Talk/Read Aloud to your child: Do not assume that because they are not able to talk verbally yet, they are not able to hear or understand. Always talk out loud to your child at all times with demonstrations of what words mean or to communicate the names of objects and items. You should also read books aloud and make them animated to bring the words some meaning and life, this will also create enjoyment and memories. Books with pictures and illustrations or even audio visual books will be beneficial.

Assistive Technology: With Augmentative and Alternative Communication (AAC) devices, children can learn to communicate with either Picture to Speech or Word to Speech Apps. As they advance in learning, some children are able to type full sentences depending on the degree of their need and capabilities. Some concerns that parents have expressed about AACs is that their children might not talk because they are comfortable with the device. On the contrary, AACs encourage children to imitate the sounds which will help them make sounds and eventually learn to talk for themselves.

Interactive Games and Play: Games like hide and seek or play like blowing bubbles etc. can help the child interact in a two-way communication and better recognize the patterns of cause and effect. Play will also help with understanding and developing complex nonverbal communication such as facial expressions, body language and gestures and can help a child figure out the meanings of other people’s nonverbal communication. Not only will this foster communication but play will also help with problem-solving which in turn helps in cognitive and social development through interaction with others.

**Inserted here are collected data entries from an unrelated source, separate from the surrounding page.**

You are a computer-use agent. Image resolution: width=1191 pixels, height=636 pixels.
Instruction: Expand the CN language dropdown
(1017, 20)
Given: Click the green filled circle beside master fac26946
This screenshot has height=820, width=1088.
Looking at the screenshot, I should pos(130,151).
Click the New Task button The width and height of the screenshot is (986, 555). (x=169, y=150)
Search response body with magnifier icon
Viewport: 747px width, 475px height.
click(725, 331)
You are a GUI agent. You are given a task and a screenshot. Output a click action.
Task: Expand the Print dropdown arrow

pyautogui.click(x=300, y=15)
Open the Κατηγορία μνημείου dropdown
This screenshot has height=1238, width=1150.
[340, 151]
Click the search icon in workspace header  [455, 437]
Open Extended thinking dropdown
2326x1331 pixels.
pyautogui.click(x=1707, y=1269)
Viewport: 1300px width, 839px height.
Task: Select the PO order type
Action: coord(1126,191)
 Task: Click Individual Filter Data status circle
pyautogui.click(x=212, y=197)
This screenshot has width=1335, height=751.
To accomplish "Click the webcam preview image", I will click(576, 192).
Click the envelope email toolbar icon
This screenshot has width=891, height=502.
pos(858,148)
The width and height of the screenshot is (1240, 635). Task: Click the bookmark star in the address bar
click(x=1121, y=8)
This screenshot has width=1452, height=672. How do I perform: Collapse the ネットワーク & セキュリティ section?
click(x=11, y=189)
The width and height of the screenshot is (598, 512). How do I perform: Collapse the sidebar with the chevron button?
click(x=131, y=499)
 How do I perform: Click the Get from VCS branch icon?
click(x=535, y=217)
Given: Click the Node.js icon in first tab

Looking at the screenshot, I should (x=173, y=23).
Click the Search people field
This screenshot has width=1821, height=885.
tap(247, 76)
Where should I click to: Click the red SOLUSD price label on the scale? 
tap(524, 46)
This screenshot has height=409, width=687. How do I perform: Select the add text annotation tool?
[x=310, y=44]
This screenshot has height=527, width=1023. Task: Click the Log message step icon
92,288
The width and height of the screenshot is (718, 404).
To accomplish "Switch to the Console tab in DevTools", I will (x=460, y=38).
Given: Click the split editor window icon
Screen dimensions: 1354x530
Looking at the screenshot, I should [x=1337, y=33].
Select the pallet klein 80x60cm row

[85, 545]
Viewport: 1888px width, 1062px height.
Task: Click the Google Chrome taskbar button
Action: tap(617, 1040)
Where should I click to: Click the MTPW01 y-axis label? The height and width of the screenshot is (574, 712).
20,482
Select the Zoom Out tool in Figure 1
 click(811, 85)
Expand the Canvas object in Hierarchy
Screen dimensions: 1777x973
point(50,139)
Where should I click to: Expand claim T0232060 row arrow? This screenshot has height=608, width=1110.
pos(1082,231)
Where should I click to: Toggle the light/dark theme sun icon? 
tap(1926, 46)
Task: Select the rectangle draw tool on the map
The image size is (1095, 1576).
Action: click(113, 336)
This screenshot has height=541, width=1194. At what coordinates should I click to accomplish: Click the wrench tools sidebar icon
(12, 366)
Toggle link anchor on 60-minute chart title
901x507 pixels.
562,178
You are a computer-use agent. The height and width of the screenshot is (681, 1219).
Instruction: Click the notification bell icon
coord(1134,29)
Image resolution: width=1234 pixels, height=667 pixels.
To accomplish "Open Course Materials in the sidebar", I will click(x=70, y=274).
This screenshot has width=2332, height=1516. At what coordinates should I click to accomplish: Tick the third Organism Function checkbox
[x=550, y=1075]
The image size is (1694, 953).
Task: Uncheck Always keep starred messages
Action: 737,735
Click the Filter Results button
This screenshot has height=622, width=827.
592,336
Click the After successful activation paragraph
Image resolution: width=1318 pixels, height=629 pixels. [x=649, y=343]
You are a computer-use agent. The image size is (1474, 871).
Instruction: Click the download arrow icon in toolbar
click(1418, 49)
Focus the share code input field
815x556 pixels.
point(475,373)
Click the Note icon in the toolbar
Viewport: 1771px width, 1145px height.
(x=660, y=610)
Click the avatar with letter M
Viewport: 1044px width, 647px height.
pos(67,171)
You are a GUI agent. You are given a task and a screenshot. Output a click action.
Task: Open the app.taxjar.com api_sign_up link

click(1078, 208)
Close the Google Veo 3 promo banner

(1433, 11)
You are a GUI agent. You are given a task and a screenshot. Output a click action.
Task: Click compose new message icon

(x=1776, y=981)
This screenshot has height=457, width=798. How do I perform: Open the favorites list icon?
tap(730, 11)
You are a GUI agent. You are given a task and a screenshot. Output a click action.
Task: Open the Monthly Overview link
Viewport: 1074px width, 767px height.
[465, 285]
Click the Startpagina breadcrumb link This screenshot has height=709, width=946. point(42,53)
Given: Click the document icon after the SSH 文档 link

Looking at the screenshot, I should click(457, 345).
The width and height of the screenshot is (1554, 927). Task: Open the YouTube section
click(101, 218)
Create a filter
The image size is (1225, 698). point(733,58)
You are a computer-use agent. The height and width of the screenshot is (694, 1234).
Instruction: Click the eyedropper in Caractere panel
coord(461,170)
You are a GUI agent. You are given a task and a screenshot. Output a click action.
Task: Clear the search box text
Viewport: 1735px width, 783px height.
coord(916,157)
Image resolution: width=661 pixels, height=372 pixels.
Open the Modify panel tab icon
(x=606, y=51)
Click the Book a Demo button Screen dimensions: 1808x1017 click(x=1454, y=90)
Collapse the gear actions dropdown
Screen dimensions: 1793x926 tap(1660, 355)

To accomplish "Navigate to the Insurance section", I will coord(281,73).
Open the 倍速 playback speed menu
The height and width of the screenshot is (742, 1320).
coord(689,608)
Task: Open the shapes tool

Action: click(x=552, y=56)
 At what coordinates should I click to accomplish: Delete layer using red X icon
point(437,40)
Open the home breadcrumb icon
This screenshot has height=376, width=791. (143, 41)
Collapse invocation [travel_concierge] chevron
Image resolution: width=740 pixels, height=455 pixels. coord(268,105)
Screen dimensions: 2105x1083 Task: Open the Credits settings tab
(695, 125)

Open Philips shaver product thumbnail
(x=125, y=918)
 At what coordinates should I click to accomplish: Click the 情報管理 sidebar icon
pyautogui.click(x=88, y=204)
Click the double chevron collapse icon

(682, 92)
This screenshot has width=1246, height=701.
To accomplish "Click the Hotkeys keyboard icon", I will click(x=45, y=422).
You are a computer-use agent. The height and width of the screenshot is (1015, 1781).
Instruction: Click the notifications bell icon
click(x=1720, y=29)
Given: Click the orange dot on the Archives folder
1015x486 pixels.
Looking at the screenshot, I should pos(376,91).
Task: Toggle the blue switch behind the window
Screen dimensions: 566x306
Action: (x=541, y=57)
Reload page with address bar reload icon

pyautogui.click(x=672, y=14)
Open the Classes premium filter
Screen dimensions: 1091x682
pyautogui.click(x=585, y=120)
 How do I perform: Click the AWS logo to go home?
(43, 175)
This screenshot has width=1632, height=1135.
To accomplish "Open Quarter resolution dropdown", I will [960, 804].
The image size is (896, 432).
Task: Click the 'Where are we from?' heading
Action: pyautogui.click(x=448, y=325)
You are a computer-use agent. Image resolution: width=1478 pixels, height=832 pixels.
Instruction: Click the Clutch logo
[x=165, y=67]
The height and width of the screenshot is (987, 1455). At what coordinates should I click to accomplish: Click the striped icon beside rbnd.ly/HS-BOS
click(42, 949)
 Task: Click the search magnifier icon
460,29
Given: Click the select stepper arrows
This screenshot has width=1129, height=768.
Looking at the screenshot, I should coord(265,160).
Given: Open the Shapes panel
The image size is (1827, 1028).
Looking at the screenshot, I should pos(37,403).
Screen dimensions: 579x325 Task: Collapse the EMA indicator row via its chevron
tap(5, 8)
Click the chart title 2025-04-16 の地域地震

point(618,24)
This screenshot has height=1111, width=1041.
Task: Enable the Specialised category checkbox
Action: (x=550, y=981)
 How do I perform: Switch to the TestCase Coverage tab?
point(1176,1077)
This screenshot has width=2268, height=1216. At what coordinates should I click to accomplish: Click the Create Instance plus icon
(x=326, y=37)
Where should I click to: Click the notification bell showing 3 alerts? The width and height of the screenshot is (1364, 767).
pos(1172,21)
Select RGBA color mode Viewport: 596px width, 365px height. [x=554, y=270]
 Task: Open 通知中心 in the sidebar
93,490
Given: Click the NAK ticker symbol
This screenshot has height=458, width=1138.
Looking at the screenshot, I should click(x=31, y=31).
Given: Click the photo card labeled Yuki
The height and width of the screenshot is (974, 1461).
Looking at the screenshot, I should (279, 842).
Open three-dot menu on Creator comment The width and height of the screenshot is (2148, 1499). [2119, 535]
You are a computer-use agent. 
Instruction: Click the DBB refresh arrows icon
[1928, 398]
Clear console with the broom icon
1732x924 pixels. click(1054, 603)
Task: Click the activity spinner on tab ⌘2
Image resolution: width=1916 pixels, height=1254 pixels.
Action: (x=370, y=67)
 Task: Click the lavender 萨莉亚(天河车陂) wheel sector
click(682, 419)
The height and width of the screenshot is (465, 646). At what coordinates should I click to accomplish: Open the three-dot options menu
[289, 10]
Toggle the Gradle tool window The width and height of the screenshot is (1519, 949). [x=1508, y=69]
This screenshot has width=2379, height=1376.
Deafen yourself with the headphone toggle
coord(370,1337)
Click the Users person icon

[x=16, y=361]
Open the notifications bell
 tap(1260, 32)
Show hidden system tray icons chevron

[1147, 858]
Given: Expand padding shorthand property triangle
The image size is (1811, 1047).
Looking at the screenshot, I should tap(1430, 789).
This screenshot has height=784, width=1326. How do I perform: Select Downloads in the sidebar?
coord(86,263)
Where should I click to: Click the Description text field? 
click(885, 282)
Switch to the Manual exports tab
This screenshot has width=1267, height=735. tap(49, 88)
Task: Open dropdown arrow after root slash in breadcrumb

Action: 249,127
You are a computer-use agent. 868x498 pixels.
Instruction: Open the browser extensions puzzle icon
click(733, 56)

Oral Exercises: Oral exercises like mouth rubbing, bubble blowing and party blowers will help strengthen the mouth muscles. Vocal exercises like making babababa, dadadada etc. sounds, being silly and having fun while you encourage your child imitate you will be of benefit to the child as he will be exerting the mouth muscles and pushing himself to make sounds.

The ability to communicate their wants and needs or to express their feeling clearly will not only make your child self-confident and more outgoing but will help to curb social awkwardness and reduce undesirable behaviour that come from frustrations of not understanding or being understood.